§ Work item:
Search the records for "Task". Copy every line where it appears.

§ Data in this exercise:
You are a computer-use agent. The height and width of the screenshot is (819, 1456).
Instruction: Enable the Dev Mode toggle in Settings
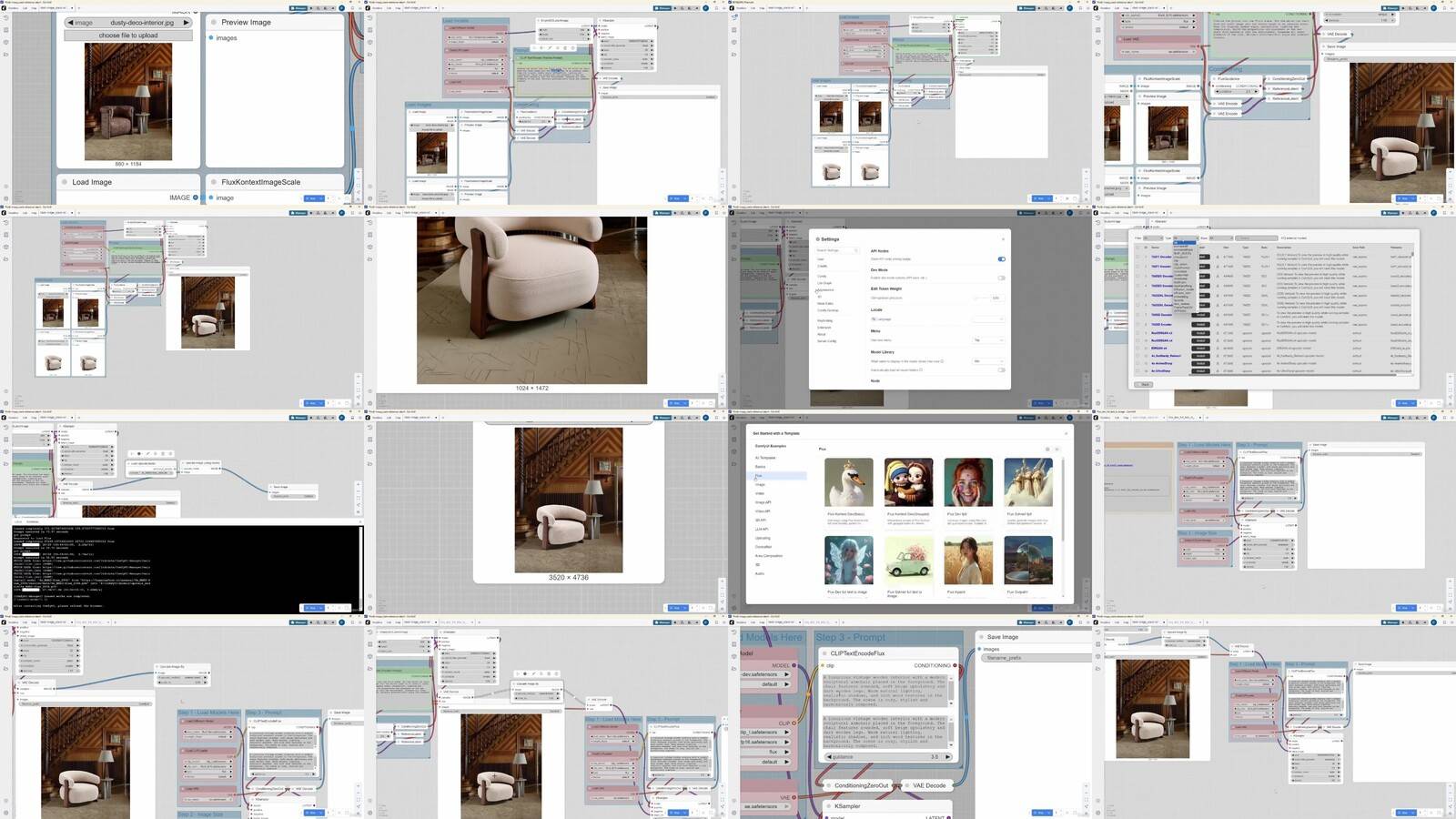pyautogui.click(x=1001, y=278)
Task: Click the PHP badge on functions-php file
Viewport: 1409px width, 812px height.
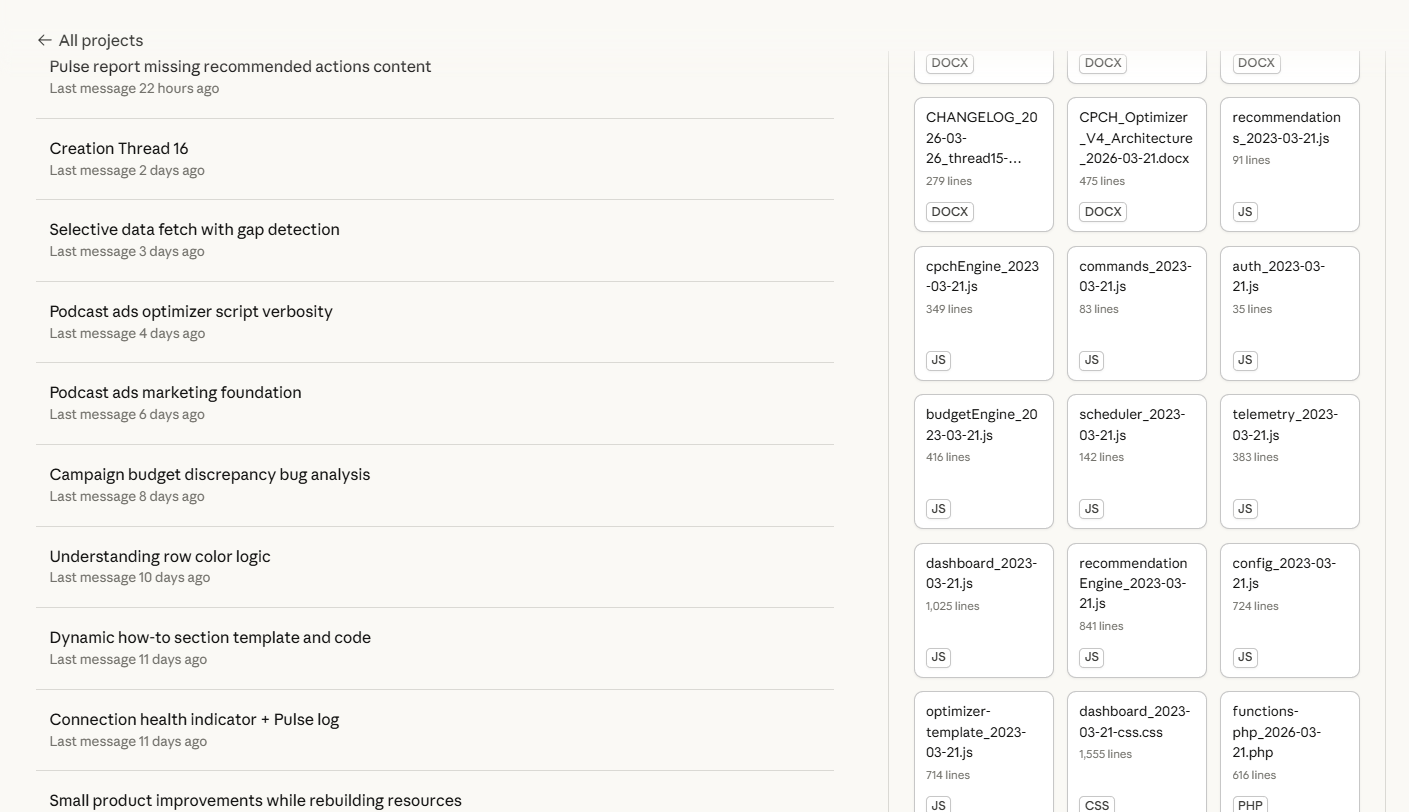Action: point(1249,805)
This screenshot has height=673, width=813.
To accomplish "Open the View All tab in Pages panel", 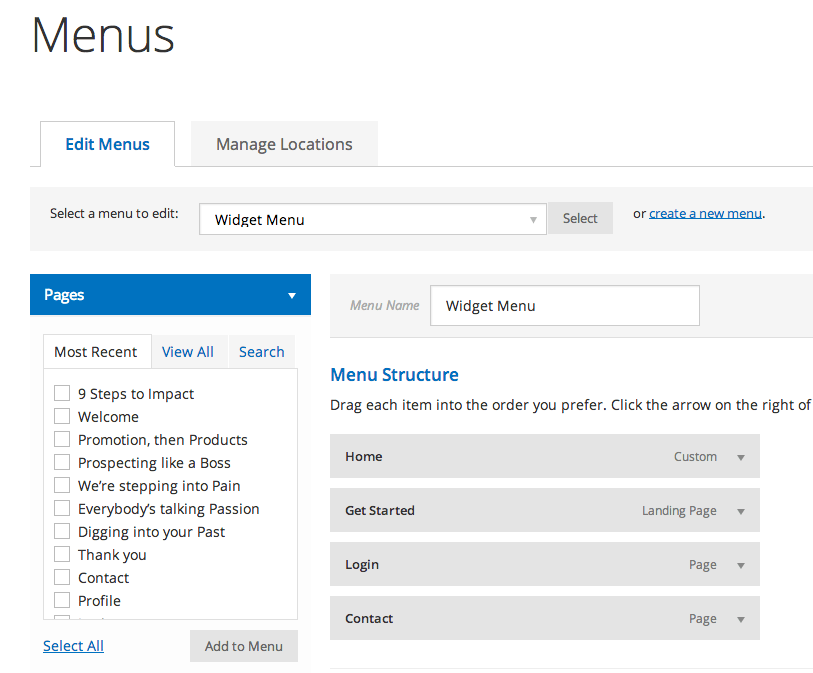I will [188, 351].
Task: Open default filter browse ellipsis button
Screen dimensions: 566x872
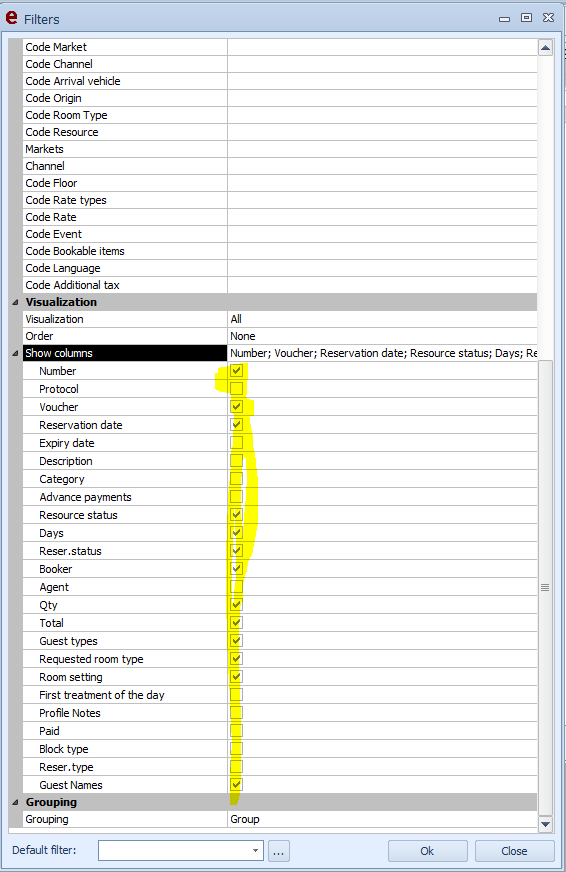Action: tap(279, 851)
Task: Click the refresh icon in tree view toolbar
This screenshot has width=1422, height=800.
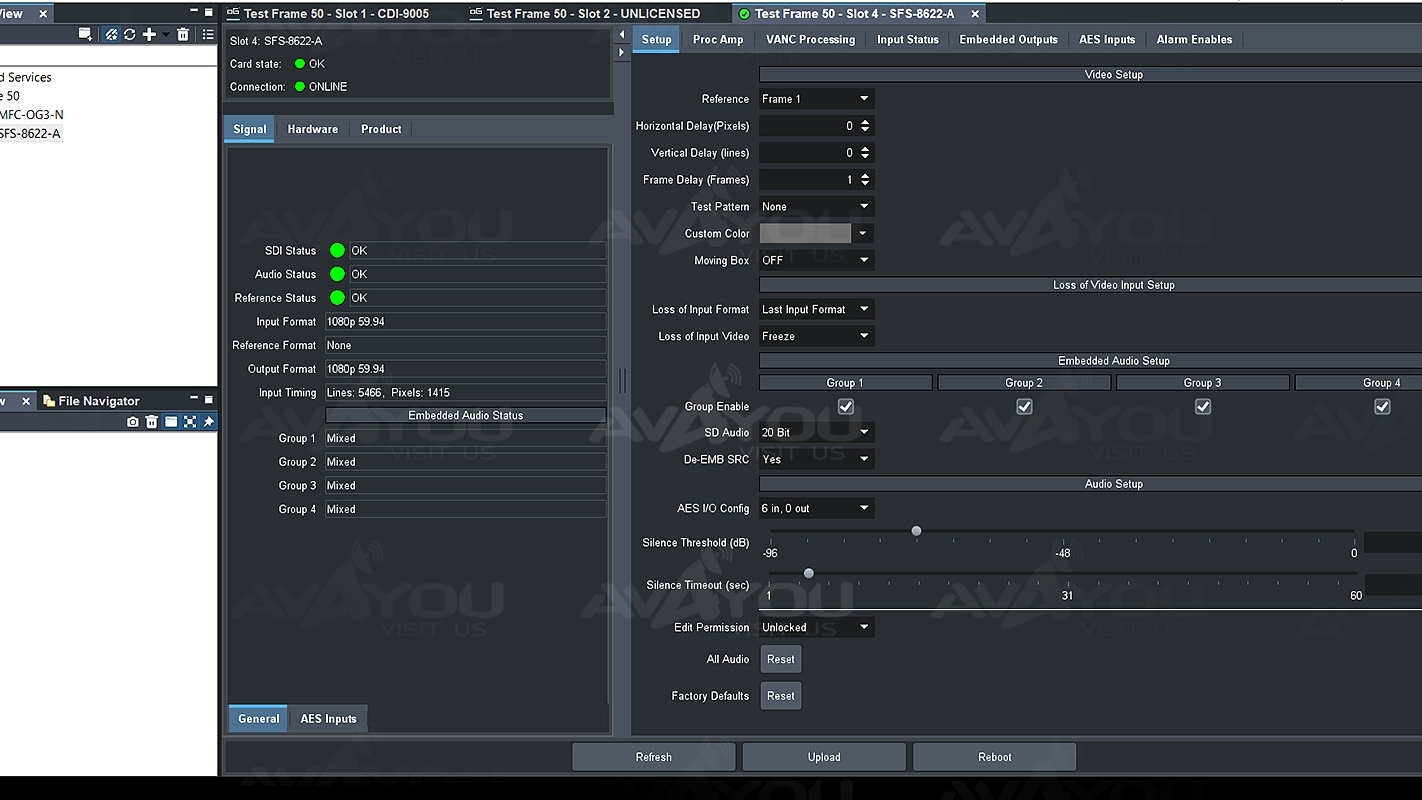Action: tap(129, 34)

§ Output of the exercise:
Task: Click the PHP badge on functions-php file
Task: Open default filter browse ellipsis button
Task: Click the refresh icon in tree view toolbar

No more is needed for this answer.